▶ Source material
———

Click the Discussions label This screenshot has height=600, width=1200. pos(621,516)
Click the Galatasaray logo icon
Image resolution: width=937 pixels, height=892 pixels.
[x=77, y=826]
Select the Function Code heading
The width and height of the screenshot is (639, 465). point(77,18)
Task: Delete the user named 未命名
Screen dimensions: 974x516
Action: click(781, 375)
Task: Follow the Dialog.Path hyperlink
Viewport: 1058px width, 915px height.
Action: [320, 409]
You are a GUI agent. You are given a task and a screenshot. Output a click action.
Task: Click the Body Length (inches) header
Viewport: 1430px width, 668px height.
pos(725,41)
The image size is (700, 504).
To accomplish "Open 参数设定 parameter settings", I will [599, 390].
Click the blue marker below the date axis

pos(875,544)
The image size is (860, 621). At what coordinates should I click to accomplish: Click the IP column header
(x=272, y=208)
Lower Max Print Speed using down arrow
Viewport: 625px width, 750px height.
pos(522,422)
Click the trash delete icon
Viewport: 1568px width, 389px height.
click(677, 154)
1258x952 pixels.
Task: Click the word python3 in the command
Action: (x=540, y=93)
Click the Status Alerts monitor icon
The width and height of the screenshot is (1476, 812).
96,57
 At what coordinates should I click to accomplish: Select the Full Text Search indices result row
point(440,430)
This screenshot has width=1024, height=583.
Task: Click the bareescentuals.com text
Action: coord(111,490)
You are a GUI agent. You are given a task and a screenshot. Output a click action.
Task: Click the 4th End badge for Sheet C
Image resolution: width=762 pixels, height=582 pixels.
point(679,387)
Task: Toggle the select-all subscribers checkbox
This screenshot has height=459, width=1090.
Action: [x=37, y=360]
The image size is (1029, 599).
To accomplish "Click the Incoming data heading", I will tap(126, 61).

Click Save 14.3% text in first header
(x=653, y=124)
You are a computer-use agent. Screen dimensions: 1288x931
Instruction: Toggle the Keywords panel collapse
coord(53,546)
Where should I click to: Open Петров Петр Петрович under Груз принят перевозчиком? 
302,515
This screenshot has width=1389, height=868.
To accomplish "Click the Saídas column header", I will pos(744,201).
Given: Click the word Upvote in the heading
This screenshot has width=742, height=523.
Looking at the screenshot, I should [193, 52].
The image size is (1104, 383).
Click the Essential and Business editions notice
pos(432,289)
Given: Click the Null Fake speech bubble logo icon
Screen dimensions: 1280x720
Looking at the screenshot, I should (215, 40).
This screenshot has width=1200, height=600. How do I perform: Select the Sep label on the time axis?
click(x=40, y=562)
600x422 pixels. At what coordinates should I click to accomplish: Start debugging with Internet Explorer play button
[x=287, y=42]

———

▶ What you should do
Please repeat the lines above exactly, beginning with the line that contains "This screenshot has width=1200, height=600." and ending with the final one.

▶ Response to this exercise
This screenshot has width=1200, height=600. How do I perform: Select the Sep label on the time axis?
click(x=40, y=562)
600x422 pixels. At what coordinates should I click to accomplish: Start debugging with Internet Explorer play button
[x=287, y=42]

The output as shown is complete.